--- Provided entries ---
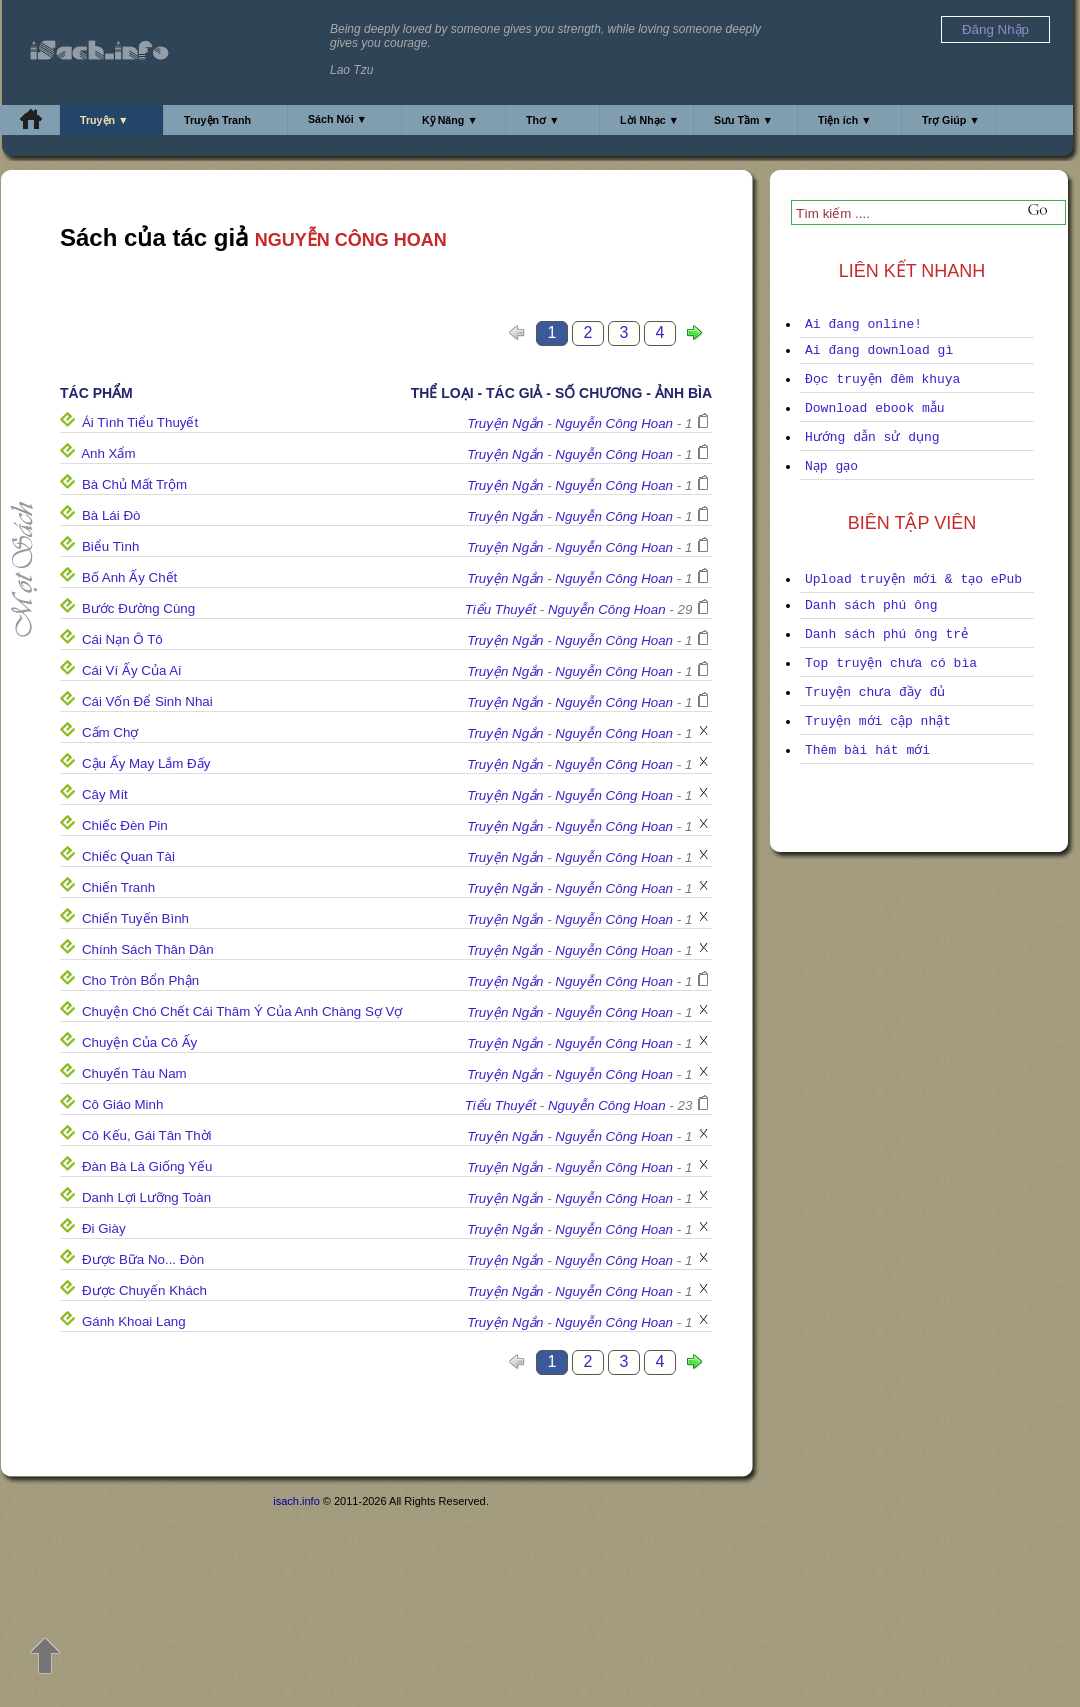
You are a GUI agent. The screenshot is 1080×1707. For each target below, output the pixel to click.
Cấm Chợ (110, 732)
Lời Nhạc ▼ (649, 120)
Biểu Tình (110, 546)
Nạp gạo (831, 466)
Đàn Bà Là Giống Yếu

* * *

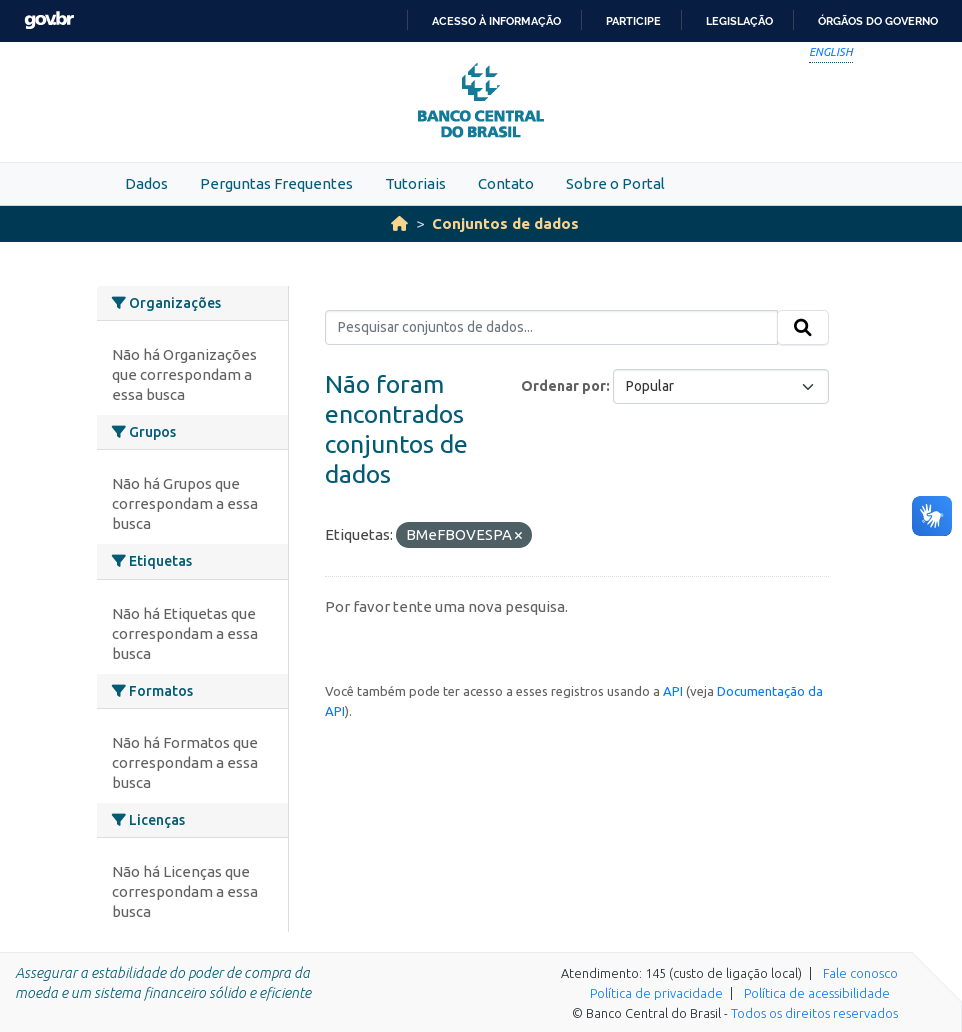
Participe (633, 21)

--- Instructions to follow ---
Format the data from the line containing "You are a GUI" through the line containing "Nạp gạo (831, 466)" as a numbered list, omitting any blank lines.

--- Result of the exercise ---
1. You are a GUI agent. The screenshot is 1080×1707. For each target below, output the pixel to click.
2. Cấm Chợ (110, 732)
3. Lời Nhạc ▼ (649, 120)
4. Biểu Tình (110, 546)
5. Nạp gạo (831, 466)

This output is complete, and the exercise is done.